_Excerpt provided:_
I was under the impression that engagement did not occur in Islam... apparently it does. Can someone enlighten me as to if yes/no, what happens to complete it, all the details please.

And other questions like who's to be present, how to dress, etc. asalaamu alikum. abdullah,.
NS
Re: Rules of Engagment
bhaloo
07/18/01 at 21:10:04
slm

This question was asked of Dr. Siddiqi (ISNA's president) and he then gave a response.


Q 1. My question is regarding engagements that happen in Indo/Pak communities. Boy or a girl may be engaged for 1 or 2 years before they get married. During the period after engagement and before marriage, both are allowed to talk and communicate in privacy. They may write letters or talk on the phone. My question is that how much privacy can be allowed after engagement and where should the line be drawn. Also some of my friends say that engagements are Islamically not correct. Please advise. (Abdul Mujeeb Samad)


A 1. According to the Shari'ah, engagement is permissible. In Islamic terminology it is called "Khitbah" which literally means "seeking someone for marriage." Khitbah is mentioned in the Qur'an (al-Baqarah 2:235) and in a number of Ahadith. According to the Shari'ah, there is no fixed time for engagement. It could be a very short time or a long time, depending on the situation and local customs. It is allowed for a man and woman to see each other for the purpose of engagement. They can also find out more about each other through their relatives and mutual friends. However, it is haram for the engaged couples to be alone with each other. Engagement is not marriage and until nikah is performed they are not halal to each other. Engaged people can talk to each other on telephone. They can also write to each other and they can meet in the presence of other adult relatives. In their letters and phone conversations they should observe Haya' (modesty and decency).

;------------------------------------------------

As to what to wear to such a function, I would think that one should wear something nice as its an important event for the couple in their lives.

Re: Rules of Engagment
Saleema
07/18/01 at 21:16:07
As to what to wear to such a function, I would think that one should wear something nice as its an important event for the couple in their lives.

_Stated problem:_ Reproduce the part of the forum thread on engagement in Islam from "Q 1. My question" to "(Abdul Mujeeb Samad)". The listing is separate from the forum thread and has no connection to it.

_Data segment:_
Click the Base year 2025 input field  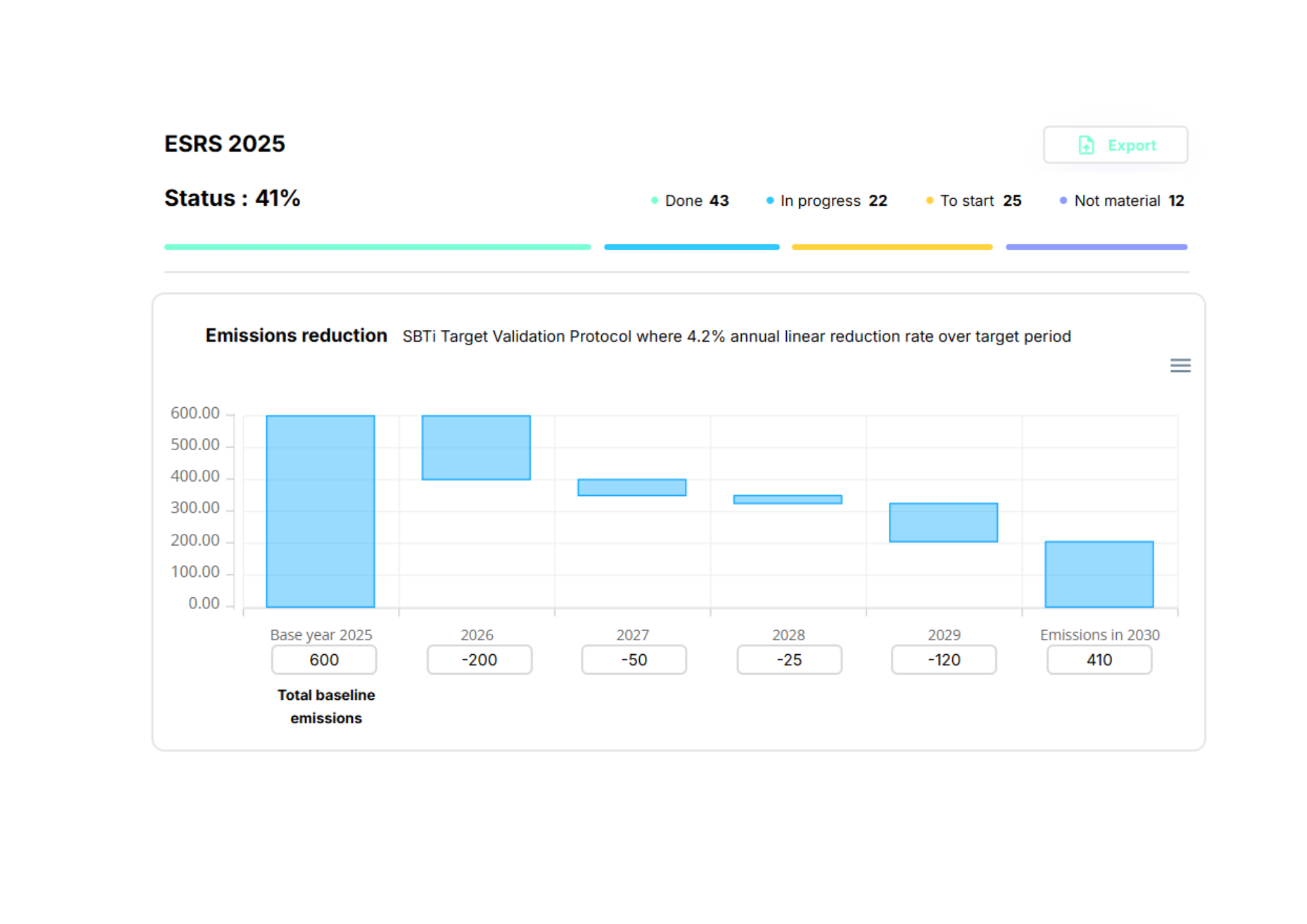323,660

_The reply:_
Q 1. My question is regarding engagements that happen in Indo/Pak communities. Boy or a girl may be engaged for 1 or 2 years before they get married. During the period after engagement and before marriage, both are allowed to talk and communicate in privacy. They may write letters or talk on the phone. My question is that how much privacy can be allowed after engagement and where should the line be drawn. Also some of my friends say that engagements are Islamically not correct. Please advise. (Abdul Mujeeb Samad)